## begin

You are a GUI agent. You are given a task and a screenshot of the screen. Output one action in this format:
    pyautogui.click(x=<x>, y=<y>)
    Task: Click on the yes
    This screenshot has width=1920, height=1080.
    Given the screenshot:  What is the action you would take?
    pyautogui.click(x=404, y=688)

## end
## begin

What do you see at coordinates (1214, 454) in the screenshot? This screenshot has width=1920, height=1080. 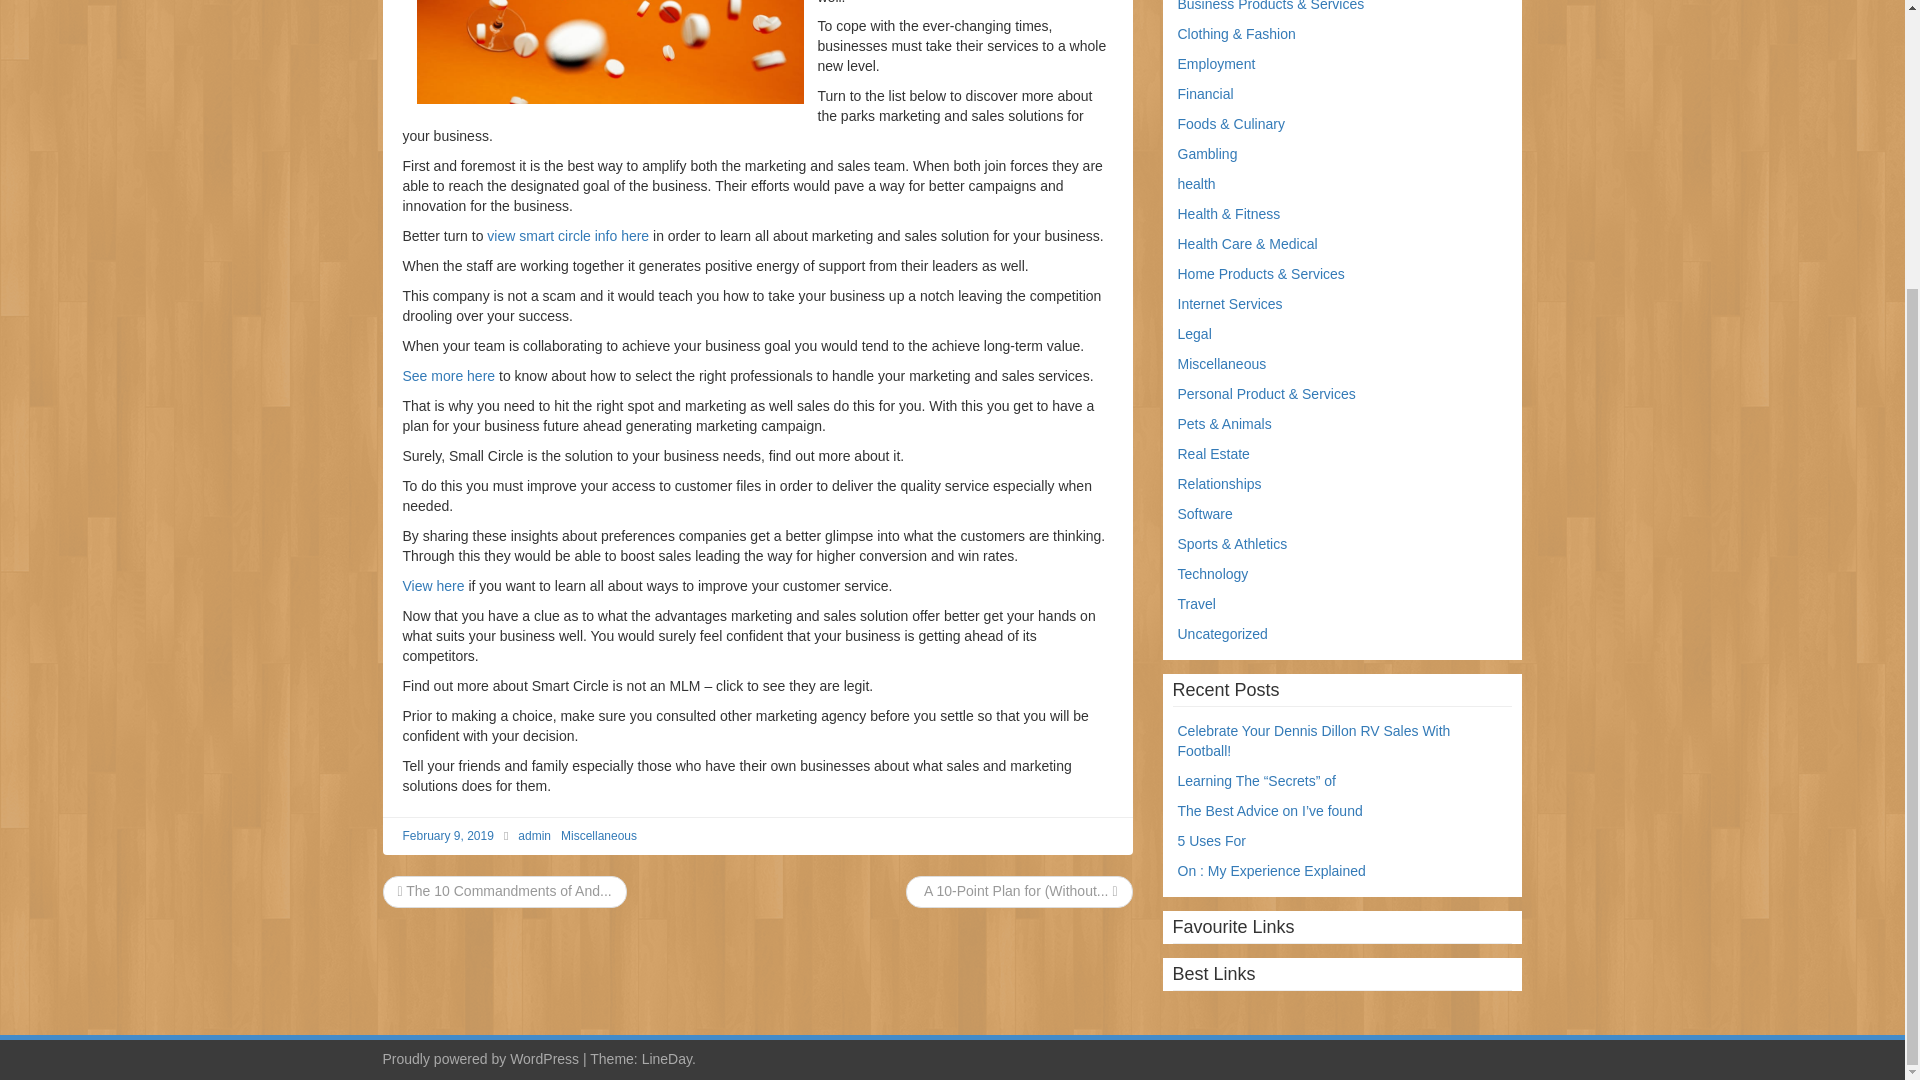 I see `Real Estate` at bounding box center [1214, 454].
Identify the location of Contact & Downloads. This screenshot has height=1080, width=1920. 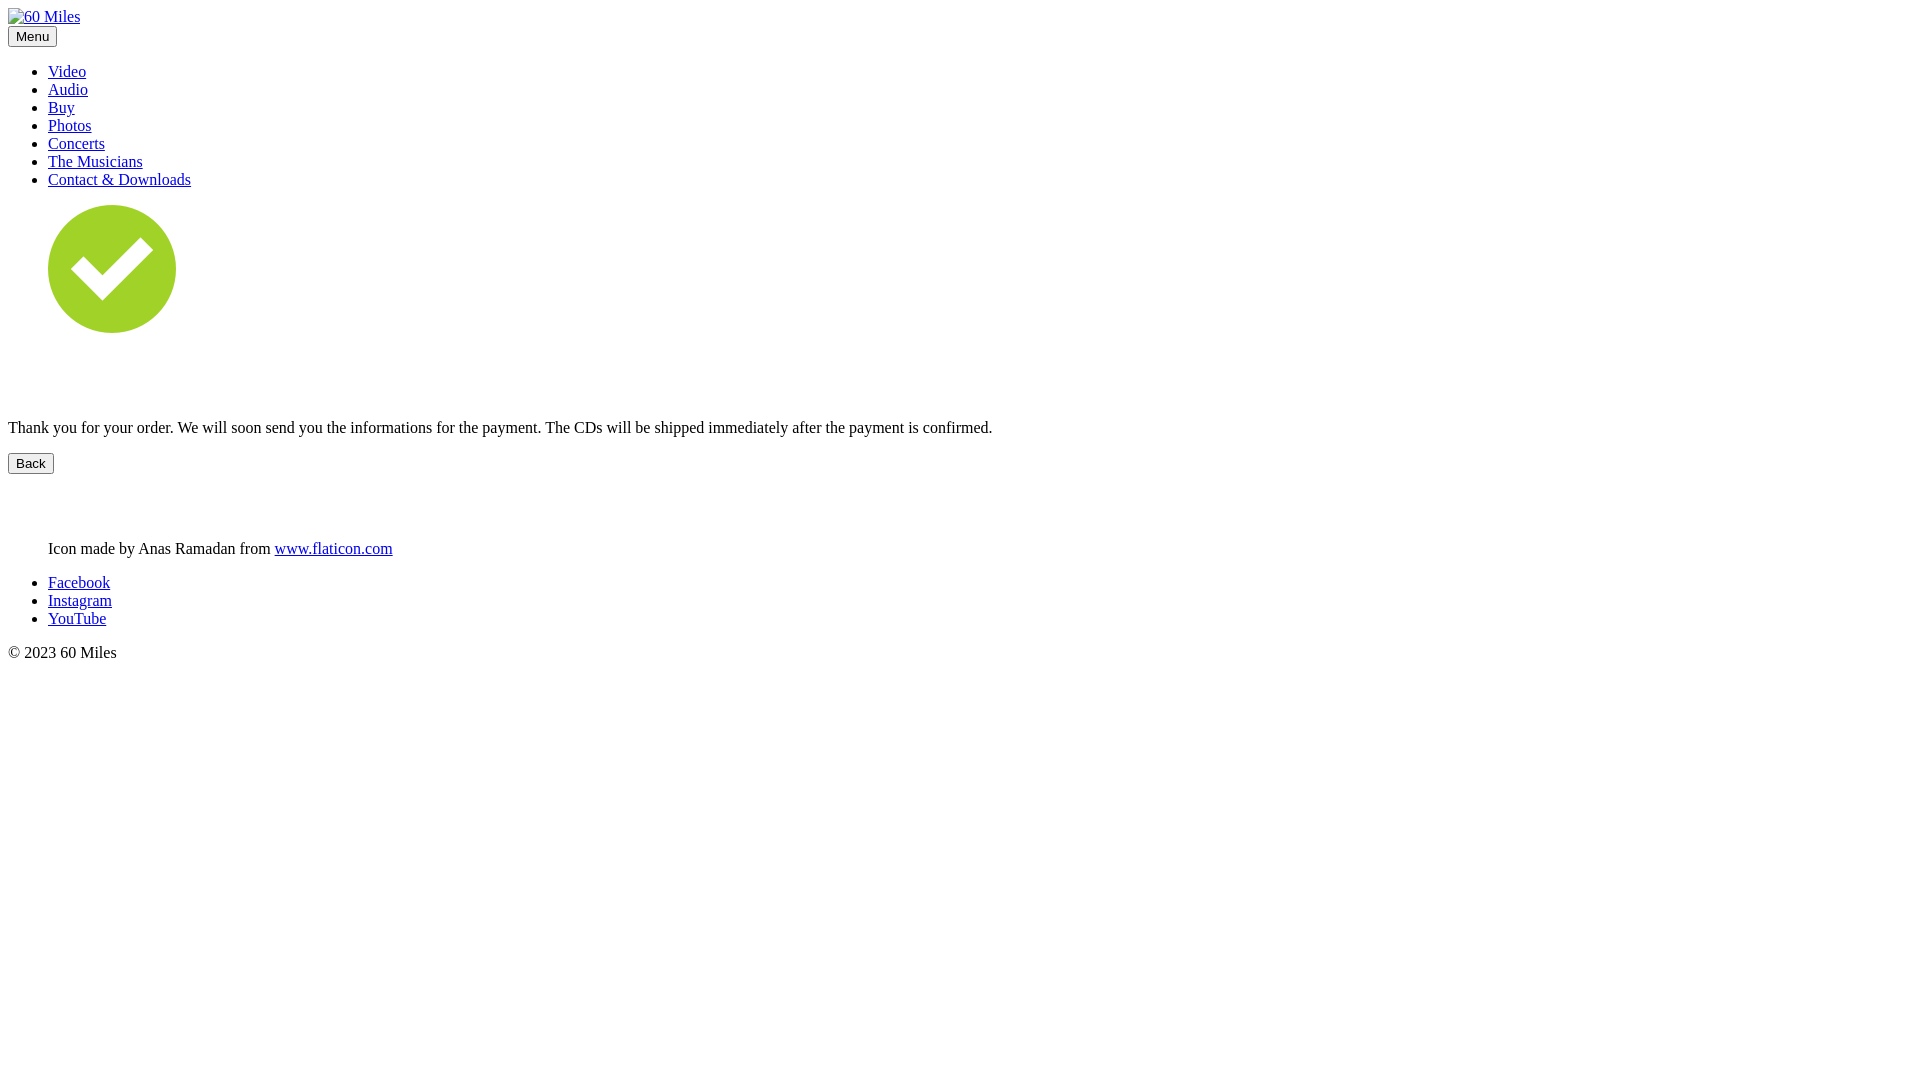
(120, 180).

## end

Aim of the exercise:
Please echo the lines running from the one that contains "You are a GUI" through the one that contains "pyautogui.click(x=404, y=688)", both included, and nothing else.

Final result:
You are a GUI agent. You are given a task and a screenshot of the screen. Output one action in this format:
    pyautogui.click(x=<x>, y=<y>)
    Task: Click on the yes
    This screenshot has width=1920, height=1080.
    Given the screenshot:  What is the action you would take?
    pyautogui.click(x=404, y=688)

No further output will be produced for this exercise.